BEGIN Data extract

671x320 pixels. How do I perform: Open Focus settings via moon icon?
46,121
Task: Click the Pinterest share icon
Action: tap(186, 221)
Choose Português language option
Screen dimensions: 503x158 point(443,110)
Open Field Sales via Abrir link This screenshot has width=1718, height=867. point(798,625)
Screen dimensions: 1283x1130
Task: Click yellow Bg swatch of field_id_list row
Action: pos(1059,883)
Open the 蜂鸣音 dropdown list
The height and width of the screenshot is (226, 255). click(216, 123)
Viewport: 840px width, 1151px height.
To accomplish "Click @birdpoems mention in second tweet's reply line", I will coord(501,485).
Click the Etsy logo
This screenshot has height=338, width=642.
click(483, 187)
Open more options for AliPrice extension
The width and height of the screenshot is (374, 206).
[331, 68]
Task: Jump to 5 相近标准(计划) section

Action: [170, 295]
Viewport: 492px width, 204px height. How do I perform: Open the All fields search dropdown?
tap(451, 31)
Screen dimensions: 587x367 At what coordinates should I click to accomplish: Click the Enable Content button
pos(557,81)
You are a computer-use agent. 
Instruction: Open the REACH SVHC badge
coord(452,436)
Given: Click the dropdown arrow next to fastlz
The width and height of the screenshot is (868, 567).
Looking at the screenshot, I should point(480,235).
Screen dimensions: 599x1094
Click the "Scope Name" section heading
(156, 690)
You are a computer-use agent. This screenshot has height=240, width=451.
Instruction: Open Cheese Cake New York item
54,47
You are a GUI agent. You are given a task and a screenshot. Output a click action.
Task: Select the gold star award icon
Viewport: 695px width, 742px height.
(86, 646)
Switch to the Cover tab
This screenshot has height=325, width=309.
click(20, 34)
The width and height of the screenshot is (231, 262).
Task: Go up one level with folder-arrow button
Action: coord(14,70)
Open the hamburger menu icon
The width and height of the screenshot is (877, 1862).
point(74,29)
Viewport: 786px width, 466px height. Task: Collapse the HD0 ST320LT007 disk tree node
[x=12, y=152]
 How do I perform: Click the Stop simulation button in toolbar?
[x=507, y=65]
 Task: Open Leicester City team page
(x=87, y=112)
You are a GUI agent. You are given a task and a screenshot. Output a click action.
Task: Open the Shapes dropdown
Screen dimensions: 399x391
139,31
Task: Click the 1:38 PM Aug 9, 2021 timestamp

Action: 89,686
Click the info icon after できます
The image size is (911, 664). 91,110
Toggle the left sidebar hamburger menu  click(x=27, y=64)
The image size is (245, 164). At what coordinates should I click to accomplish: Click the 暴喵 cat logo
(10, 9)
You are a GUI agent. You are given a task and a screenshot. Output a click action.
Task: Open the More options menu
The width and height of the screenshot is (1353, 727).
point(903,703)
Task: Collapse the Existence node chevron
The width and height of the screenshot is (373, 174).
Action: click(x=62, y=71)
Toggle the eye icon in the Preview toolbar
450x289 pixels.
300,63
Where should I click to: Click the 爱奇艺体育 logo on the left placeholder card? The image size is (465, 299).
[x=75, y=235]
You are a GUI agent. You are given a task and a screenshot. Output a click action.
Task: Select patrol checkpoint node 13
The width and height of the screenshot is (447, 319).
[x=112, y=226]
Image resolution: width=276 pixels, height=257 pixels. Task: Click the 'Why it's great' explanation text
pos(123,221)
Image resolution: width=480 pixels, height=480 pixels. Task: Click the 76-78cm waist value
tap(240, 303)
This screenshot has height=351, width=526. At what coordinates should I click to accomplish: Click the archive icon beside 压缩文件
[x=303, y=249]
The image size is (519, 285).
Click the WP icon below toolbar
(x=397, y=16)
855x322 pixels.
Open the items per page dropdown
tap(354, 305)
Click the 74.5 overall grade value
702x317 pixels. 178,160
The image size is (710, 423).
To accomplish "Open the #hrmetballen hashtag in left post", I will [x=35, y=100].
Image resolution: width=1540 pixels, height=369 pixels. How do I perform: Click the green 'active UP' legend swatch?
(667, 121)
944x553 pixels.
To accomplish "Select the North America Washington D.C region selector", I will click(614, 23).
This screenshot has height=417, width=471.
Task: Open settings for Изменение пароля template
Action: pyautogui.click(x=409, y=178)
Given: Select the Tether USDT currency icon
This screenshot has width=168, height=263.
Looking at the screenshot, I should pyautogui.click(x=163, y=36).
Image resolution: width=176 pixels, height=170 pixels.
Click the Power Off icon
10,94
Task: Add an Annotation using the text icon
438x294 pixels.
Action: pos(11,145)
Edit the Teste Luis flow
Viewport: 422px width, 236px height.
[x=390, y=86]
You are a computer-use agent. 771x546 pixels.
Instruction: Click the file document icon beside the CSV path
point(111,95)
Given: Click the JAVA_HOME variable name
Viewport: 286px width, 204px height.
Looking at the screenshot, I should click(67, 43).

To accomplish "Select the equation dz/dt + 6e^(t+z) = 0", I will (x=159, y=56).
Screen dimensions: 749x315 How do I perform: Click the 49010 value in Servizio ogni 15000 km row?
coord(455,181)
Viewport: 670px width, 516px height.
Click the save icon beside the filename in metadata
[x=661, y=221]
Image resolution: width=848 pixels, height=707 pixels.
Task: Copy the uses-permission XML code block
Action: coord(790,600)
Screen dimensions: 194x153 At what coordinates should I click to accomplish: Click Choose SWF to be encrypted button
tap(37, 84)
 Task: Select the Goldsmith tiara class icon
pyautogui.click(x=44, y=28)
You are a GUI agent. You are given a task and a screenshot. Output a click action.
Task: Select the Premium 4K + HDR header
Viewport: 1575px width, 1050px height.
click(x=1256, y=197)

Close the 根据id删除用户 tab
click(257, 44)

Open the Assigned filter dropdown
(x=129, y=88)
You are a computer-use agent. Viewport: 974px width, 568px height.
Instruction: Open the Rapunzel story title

END Data extract

*Exercise goal*:
The records given above are to be repeated in full, exactly.

*Written solution*:
671x320 pixels. How do I perform: Open Focus settings via moon icon?
46,121
Task: Click the Pinterest share icon
Action: tap(186, 221)
Choose Português language option
Screen dimensions: 503x158 point(443,110)
Open Field Sales via Abrir link This screenshot has width=1718, height=867. point(798,625)
Screen dimensions: 1283x1130
Task: Click yellow Bg swatch of field_id_list row
Action: pos(1059,883)
Open the 蜂鸣音 dropdown list
The height and width of the screenshot is (226, 255). click(216, 123)
Viewport: 840px width, 1151px height.
To accomplish "Click @birdpoems mention in second tweet's reply line", I will coord(501,485).
Click the Etsy logo
This screenshot has height=338, width=642.
click(483, 187)
Open more options for AliPrice extension
The width and height of the screenshot is (374, 206).
[331, 68]
Task: Jump to 5 相近标准(计划) section

Action: [170, 295]
Viewport: 492px width, 204px height. How do I perform: Open the All fields search dropdown?
tap(451, 31)
Screen dimensions: 587x367 At what coordinates should I click to accomplish: Click the Enable Content button
pos(557,81)
You are a computer-use agent. 
Instruction: Open the REACH SVHC badge
coord(452,436)
Given: Click the dropdown arrow next to fastlz
The width and height of the screenshot is (868, 567).
Looking at the screenshot, I should point(480,235).
Screen dimensions: 599x1094
Click the "Scope Name" section heading
(156, 690)
You are a computer-use agent. This screenshot has height=240, width=451.
Instruction: Open Cheese Cake New York item
54,47
You are a GUI agent. You are given a task and a screenshot. Output a click action.
Task: Select the gold star award icon
Viewport: 695px width, 742px height.
(86, 646)
Switch to the Cover tab
This screenshot has height=325, width=309.
click(20, 34)
The width and height of the screenshot is (231, 262).
Task: Go up one level with folder-arrow button
Action: coord(14,70)
Open the hamburger menu icon
The width and height of the screenshot is (877, 1862).
point(74,29)
Viewport: 786px width, 466px height. Task: Collapse the HD0 ST320LT007 disk tree node
[x=12, y=152]
 How do I perform: Click the Stop simulation button in toolbar?
[x=507, y=65]
 Task: Open Leicester City team page
(x=87, y=112)
You are a GUI agent. You are given a task and a screenshot. Output a click action.
Task: Open the Shapes dropdown
Screen dimensions: 399x391
139,31
Task: Click the 1:38 PM Aug 9, 2021 timestamp

Action: 89,686
Click the info icon after できます
The image size is (911, 664). 91,110
Toggle the left sidebar hamburger menu  click(x=27, y=64)
The image size is (245, 164). At what coordinates should I click to accomplish: Click the 暴喵 cat logo
(10, 9)
You are a GUI agent. You are given a task and a screenshot. Output a click action.
Task: Open the More options menu
The width and height of the screenshot is (1353, 727).
point(903,703)
Task: Collapse the Existence node chevron
The width and height of the screenshot is (373, 174).
Action: click(x=62, y=71)
Toggle the eye icon in the Preview toolbar
450x289 pixels.
300,63
Where should I click to: Click the 爱奇艺体育 logo on the left placeholder card? The image size is (465, 299).
[x=75, y=235]
You are a GUI agent. You are given a task and a screenshot. Output a click action.
Task: Select patrol checkpoint node 13
The width and height of the screenshot is (447, 319).
[x=112, y=226]
Image resolution: width=276 pixels, height=257 pixels. Task: Click the 'Why it's great' explanation text
pos(123,221)
Image resolution: width=480 pixels, height=480 pixels. Task: Click the 76-78cm waist value
tap(240, 303)
This screenshot has height=351, width=526. At what coordinates should I click to accomplish: Click the archive icon beside 压缩文件
[x=303, y=249]
The image size is (519, 285).
Click the WP icon below toolbar
(x=397, y=16)
855x322 pixels.
Open the items per page dropdown
tap(354, 305)
Click the 74.5 overall grade value
702x317 pixels. 178,160
The image size is (710, 423).
To accomplish "Open the #hrmetballen hashtag in left post", I will [x=35, y=100].
Image resolution: width=1540 pixels, height=369 pixels. How do I perform: Click the green 'active UP' legend swatch?
(667, 121)
944x553 pixels.
To accomplish "Select the North America Washington D.C region selector", I will click(614, 23).
This screenshot has height=417, width=471.
Task: Open settings for Изменение пароля template
Action: pyautogui.click(x=409, y=178)
Given: Select the Tether USDT currency icon
This screenshot has width=168, height=263.
Looking at the screenshot, I should pyautogui.click(x=163, y=36).
Image resolution: width=176 pixels, height=170 pixels.
Click the Power Off icon
10,94
Task: Add an Annotation using the text icon
438x294 pixels.
Action: pos(11,145)
Edit the Teste Luis flow
Viewport: 422px width, 236px height.
[x=390, y=86]
You are a computer-use agent. 771x546 pixels.
Instruction: Click the file document icon beside the CSV path
point(111,95)
Given: Click the JAVA_HOME variable name
Viewport: 286px width, 204px height.
Looking at the screenshot, I should click(67, 43).

To accomplish "Select the equation dz/dt + 6e^(t+z) = 0", I will (x=159, y=56).
Screen dimensions: 749x315 How do I perform: Click the 49010 value in Servizio ogni 15000 km row?
coord(455,181)
Viewport: 670px width, 516px height.
Click the save icon beside the filename in metadata
[x=661, y=221]
Image resolution: width=848 pixels, height=707 pixels.
Task: Copy the uses-permission XML code block
Action: coord(790,600)
Screen dimensions: 194x153 At what coordinates should I click to accomplish: Click Choose SWF to be encrypted button
tap(37, 84)
 Task: Select the Goldsmith tiara class icon
pyautogui.click(x=44, y=28)
You are a GUI agent. You are given a task and a screenshot. Output a click action.
Task: Select the Premium 4K + HDR header
Viewport: 1575px width, 1050px height.
click(x=1256, y=197)

Close the 根据id删除用户 tab
click(257, 44)

Open the Assigned filter dropdown
(x=129, y=88)
You are a computer-use agent. Viewport: 974px width, 568px height.
Instruction: Open the Rapunzel story title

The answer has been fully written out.